[Start EXTRACTED ENTRIES]

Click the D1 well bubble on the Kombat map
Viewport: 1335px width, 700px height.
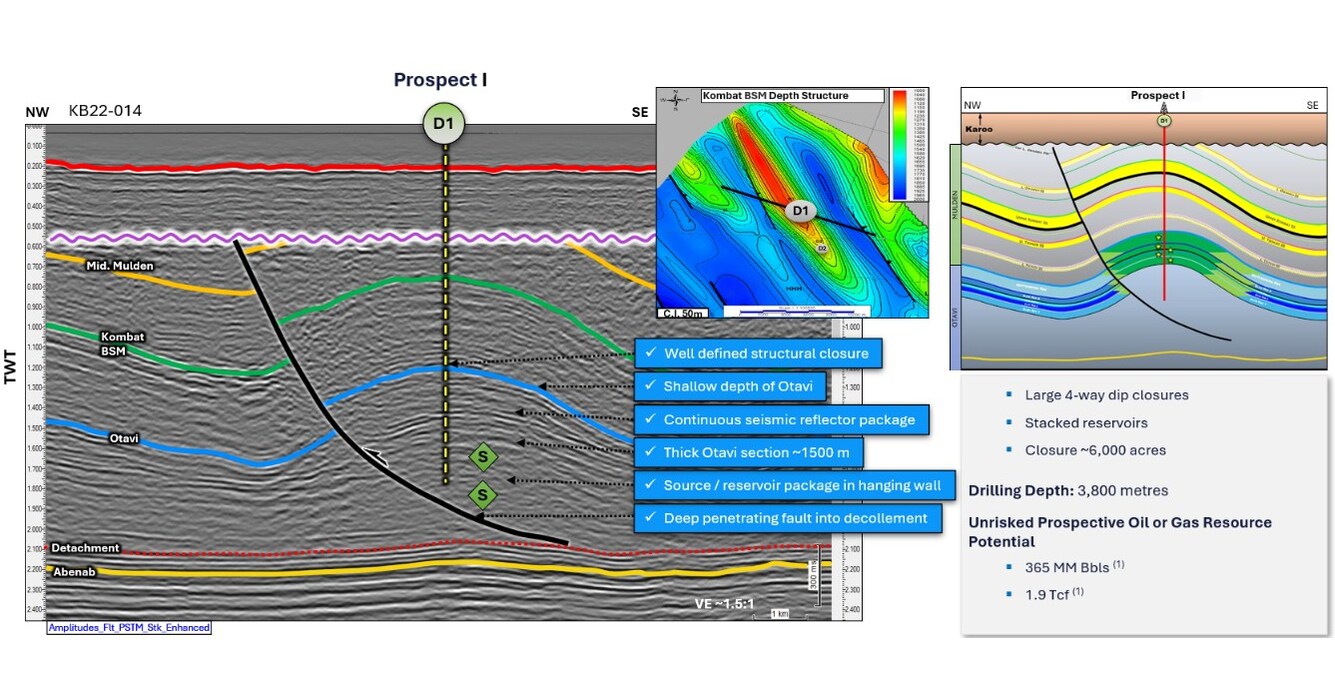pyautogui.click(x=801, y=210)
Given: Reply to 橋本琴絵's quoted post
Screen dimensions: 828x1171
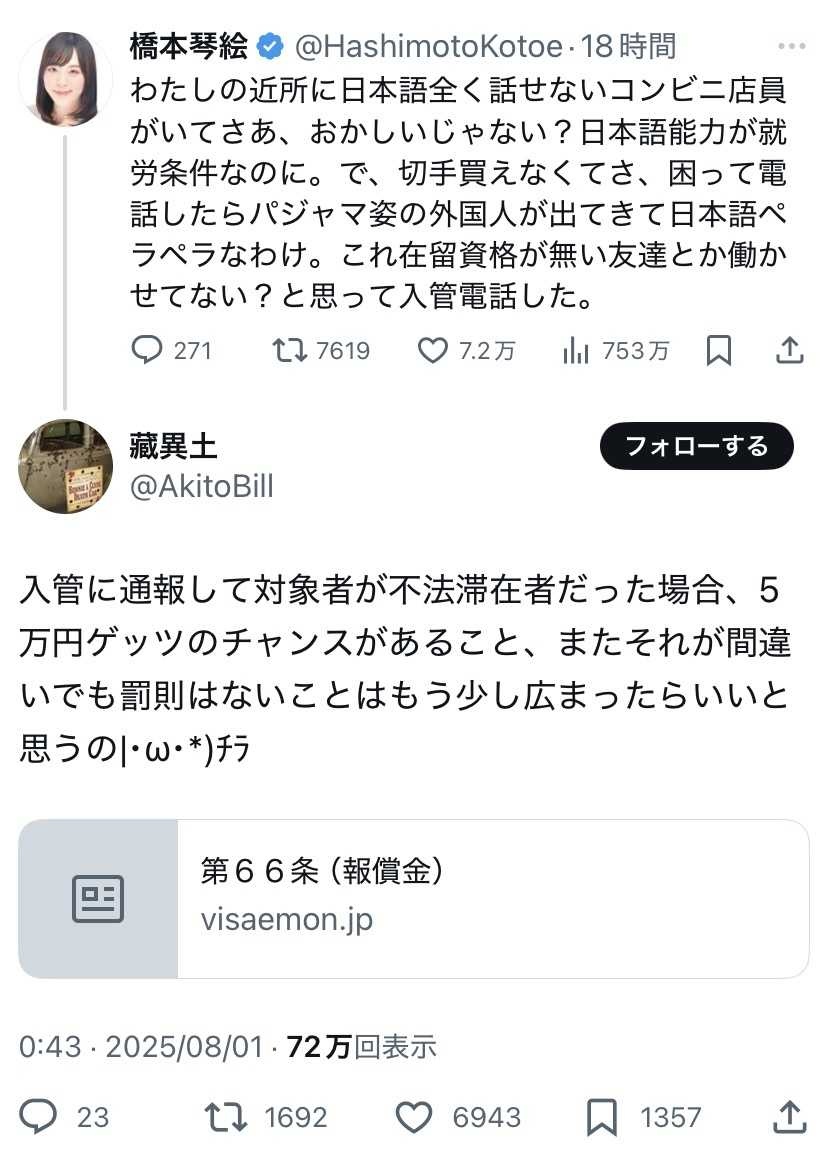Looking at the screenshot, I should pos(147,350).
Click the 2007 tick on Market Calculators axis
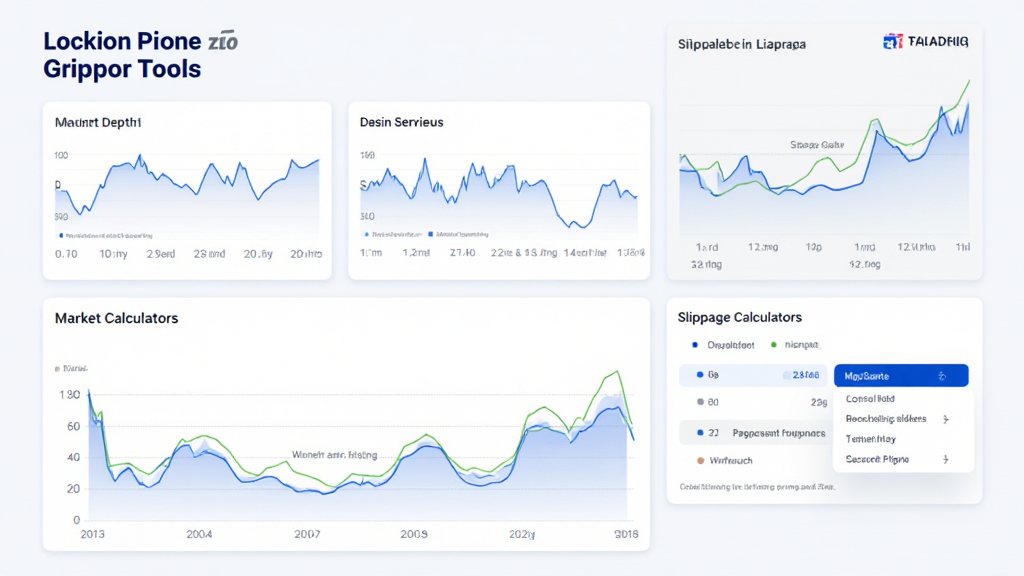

[End EXTRACTED ENTRIES]

Quote every row above word for word, leaving out the pictures.

● **SOLUTION**:
Click the D1 well bubble on the Kombat map
Viewport: 1335px width, 700px height.
pyautogui.click(x=801, y=210)
Given: Reply to 橋本琴絵's quoted post
Screen dimensions: 828x1171
Looking at the screenshot, I should pos(147,350).
Click the 2007 tick on Market Calculators axis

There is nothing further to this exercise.